Group Dynamics Project Code

Repository of files used for analysis of data in the Group Dynamics project at UT Austin. All files written using Python 3.11.0.

Python survey analysis code are:

AnonData.py: The file used to scrub traceable student results from raw data files.
BasicAnalysis.py: this is an old code that produced the initial figures in Sp22. I keep it as a place to keep some old functions
SAGE.py: The file used to conduct any analysis on the SAGE Survey.

To get SAGE data:

In the Qualtrics survey, go to the “Data and Analysis” tab.
Then on the right side, use the “Export & Import” dropdown menu to Export Data. Make sure that “Use choice text” is selected and export the data as a CSV.
Move the downloaded file to the same location as the .py file you intend to use.

Running the code:

Make sure you have a folder called "ExportedFiles" in the same location. This is where any figures, csv/png files will be outputted.
Run the desired .py file using Python 3.11.0.

Produced (relevant) files

SAGE_CFA.csv: Loadings for each of the SAGE questions using confirmatory factor analysis
SAGE_CorrM.csv: Values for the correlation matrix of all survey questions
SAGE_Counts(1,2).csv: Counts for respondents for a variety of demographics
Sage_Raw.csv: Raw data from all submissions, converted Likert response to integer values instead of strings
SAGE_Stats.csv: Calculated values of mean, std.dev., and percentages of responses for SD+D, N, SA+A

Confirmatory Factor Analysis

Only questions that correspond to Kouros and Abrami 2006.

The factor_analayzer.cfa package in Python fails to converge on a solution so the data is exported to conduct the CFA in R. This is true for all circumstances of CFA.

By running the model through our complete dataset, we obtain the following fit statistics:

CFI = 0.875
TLI = 0.854
RMSEA = 0.060

While not good enough to consider valid on its own, that's close enough that SAGE's original results being valid in another context makes complete sense.

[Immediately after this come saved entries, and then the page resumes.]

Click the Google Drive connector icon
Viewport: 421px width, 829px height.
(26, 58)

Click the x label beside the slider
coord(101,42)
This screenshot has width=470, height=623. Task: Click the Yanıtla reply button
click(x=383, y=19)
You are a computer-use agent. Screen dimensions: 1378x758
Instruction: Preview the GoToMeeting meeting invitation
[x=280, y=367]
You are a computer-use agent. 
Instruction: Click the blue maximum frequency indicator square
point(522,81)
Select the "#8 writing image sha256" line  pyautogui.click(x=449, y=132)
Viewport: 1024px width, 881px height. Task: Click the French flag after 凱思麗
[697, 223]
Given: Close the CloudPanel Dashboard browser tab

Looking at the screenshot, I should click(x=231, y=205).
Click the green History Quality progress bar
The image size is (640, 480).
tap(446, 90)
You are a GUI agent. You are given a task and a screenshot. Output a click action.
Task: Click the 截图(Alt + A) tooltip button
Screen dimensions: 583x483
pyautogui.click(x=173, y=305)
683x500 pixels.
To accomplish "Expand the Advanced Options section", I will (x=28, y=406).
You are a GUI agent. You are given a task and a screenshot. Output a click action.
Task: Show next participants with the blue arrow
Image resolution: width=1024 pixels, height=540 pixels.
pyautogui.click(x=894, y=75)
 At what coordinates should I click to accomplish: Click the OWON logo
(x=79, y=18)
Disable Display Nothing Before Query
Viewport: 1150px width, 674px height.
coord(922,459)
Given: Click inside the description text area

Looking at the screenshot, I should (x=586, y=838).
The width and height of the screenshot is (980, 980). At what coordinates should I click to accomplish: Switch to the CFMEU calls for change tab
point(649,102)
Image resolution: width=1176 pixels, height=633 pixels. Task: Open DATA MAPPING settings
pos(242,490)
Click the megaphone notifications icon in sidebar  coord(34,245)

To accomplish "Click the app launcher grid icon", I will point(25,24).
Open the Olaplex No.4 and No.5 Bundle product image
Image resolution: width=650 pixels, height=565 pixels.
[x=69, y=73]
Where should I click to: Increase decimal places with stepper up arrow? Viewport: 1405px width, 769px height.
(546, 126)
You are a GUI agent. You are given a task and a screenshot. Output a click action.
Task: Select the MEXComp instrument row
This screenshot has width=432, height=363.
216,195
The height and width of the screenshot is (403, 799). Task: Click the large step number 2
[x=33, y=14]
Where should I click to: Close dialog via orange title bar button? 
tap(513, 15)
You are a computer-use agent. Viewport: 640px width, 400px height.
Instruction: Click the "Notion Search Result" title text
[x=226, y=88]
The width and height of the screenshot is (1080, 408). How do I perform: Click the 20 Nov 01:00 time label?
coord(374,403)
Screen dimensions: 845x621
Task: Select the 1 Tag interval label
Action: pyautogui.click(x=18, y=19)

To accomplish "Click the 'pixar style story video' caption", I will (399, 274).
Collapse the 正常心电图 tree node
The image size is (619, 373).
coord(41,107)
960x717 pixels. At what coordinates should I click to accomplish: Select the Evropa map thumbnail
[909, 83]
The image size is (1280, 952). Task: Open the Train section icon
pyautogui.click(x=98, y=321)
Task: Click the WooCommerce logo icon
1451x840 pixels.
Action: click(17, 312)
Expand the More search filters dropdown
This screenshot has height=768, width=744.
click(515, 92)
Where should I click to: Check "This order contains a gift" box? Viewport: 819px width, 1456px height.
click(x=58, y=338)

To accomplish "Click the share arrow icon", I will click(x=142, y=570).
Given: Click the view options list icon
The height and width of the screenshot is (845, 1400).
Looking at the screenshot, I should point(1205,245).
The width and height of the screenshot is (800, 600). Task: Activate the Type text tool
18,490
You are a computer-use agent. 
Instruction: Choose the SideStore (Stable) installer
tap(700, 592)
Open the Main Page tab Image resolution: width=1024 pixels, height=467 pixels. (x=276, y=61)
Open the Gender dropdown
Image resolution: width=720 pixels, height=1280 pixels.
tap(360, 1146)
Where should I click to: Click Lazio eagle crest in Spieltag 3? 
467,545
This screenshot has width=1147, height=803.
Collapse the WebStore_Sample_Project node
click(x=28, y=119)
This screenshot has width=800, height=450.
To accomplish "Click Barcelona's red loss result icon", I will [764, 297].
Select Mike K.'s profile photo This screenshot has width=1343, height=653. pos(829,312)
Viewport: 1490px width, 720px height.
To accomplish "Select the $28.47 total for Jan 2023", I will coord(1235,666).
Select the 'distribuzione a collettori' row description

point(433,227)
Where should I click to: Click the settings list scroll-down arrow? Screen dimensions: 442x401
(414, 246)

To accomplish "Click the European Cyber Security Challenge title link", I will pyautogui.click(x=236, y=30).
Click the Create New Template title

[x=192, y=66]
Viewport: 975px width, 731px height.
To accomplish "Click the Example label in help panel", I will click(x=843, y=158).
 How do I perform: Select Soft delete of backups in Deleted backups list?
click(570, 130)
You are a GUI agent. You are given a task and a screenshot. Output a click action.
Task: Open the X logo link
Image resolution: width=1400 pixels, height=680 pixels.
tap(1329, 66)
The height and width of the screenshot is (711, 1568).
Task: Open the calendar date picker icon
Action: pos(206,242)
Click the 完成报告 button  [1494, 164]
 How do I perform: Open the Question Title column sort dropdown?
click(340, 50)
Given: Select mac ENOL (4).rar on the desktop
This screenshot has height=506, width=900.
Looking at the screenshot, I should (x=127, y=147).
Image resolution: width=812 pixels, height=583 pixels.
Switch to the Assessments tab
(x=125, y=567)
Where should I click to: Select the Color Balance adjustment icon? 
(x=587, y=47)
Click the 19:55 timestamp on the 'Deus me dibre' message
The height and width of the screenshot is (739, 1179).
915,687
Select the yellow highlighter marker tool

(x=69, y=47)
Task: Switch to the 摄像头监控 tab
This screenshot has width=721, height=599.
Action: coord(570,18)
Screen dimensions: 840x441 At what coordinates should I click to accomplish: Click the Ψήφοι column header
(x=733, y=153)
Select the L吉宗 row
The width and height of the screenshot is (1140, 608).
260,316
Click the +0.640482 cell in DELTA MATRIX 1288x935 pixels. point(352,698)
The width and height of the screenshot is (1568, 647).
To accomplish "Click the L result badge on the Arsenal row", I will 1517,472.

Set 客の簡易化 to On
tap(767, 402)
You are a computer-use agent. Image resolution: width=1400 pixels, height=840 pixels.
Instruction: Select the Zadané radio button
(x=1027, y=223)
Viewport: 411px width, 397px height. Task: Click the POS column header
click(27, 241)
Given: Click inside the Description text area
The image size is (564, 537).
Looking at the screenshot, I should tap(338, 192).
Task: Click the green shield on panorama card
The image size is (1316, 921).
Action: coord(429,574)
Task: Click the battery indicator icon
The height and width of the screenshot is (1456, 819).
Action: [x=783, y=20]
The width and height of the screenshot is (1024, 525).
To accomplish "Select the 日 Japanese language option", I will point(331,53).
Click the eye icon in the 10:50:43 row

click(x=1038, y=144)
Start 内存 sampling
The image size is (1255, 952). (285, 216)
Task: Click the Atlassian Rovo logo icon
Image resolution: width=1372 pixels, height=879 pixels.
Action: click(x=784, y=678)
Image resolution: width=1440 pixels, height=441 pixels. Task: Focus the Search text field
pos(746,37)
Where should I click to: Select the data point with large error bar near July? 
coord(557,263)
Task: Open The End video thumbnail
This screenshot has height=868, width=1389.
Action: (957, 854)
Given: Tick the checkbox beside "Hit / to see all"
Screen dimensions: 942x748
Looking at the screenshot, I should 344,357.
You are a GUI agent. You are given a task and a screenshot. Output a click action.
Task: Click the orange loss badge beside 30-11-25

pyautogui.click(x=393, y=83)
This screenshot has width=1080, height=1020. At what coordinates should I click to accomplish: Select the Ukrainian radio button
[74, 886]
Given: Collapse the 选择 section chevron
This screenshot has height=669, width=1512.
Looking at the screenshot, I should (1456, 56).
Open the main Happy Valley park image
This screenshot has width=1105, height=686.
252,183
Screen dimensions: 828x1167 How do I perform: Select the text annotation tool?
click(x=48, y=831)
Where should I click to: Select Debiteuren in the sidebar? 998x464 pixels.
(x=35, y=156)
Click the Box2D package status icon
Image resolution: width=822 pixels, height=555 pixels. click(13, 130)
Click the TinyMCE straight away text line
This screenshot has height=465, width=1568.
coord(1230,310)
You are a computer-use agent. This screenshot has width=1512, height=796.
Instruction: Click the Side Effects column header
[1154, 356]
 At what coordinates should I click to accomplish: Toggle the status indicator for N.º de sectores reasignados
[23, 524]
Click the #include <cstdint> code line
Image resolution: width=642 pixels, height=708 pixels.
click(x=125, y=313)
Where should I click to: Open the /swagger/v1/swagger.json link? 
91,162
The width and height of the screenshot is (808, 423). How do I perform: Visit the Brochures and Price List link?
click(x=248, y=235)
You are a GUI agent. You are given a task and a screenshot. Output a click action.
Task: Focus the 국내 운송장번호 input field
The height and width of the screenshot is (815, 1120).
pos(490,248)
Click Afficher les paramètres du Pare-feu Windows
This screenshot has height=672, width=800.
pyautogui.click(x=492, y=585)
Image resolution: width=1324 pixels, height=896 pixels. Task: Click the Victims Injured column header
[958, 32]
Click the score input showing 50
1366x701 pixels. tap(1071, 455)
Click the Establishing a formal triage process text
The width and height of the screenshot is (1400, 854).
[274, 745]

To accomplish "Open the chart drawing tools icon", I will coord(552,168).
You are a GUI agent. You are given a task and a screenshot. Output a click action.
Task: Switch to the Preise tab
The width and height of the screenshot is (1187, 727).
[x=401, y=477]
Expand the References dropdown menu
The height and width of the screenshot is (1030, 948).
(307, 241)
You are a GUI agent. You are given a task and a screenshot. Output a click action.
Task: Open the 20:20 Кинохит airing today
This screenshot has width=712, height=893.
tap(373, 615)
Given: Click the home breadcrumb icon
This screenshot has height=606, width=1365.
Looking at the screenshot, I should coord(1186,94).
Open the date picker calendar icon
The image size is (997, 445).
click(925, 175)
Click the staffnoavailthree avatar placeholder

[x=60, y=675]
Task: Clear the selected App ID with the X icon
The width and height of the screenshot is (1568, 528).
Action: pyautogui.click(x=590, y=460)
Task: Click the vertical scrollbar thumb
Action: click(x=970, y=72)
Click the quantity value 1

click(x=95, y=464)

We also explored if limiting the population would better the fit, but found that the gains are marginal (RMSEA 0.066 -> 0.062)

Exploratory Factor Analysis

Correlation Matrix Labels =

Correlation Matrix (showing all correlations >0.4)

Bartlett's Test of Sphericity (tests whether a matrix is different to the identity matrix, or if it can be factored): $\chi ^2$ = 11502.2, p = 0 Kaiser-Meyer-Olkin measure of sampling adequacy (above 0.8 is ideal): 0.906

First, we produce the Scree plot to determine the ideal number of factors for analysis

We can see that there is an ambiguous result as to the number of factors assuming the Kaiser Criterion ($ \epsilon >1 $). Therefore we need another metric to know the number of factors needed for analysis. Therefore we use an algorithm, described in detail in Eaton et al. (Phys. Rev. Phys. Educ. Res. 15, 010102 (2019)).

Calculate the Kaiser-Meyer-Olkin (KMO) values for every item. If any items have a KMO below the cutoff value, then the item with the lowest value is removed and the step is repeated. KMO values above 0.6 are kept, though above 0.8 are preferred.

KMO measures the suitability for factor analysis by estimating the proportion of variance among all observed variables

Check whether the items can be factored using Bartlett's test of sphericity. A low p-score indicates that factor analysis can be performed.

Compares the correlation matrix to the identity matrix (checks whether there are correlations)

Calculate the EFA model using factoring and a specified number of factors.
Calculate the commonalities, which are the proportion of the item's variance explained by the factors. If any item is below the cutoff (<0.2), then the item with the lowest value is dropped and then restart at Step 1.
Calculate the item loadings. If there are items that fail to load to any factor, then remove the item with the smallest max loading and then restart at Step 1.
Create a model for the CFA by placing each item onto the factor that contains the item's largest loading. If any items load equally onto more than one factor, then add to all factors where this is the case.
Fit this model using Confirmatory Factor Analysis and extract a fit statistic (Akaike information criterion, or similar) to be used as a comparison for the ideal number of factors.
Change the number of factors and repeat the above steps.
Plot the fit statistic vs the number of factors. The model with the local minimum index is the preferred model.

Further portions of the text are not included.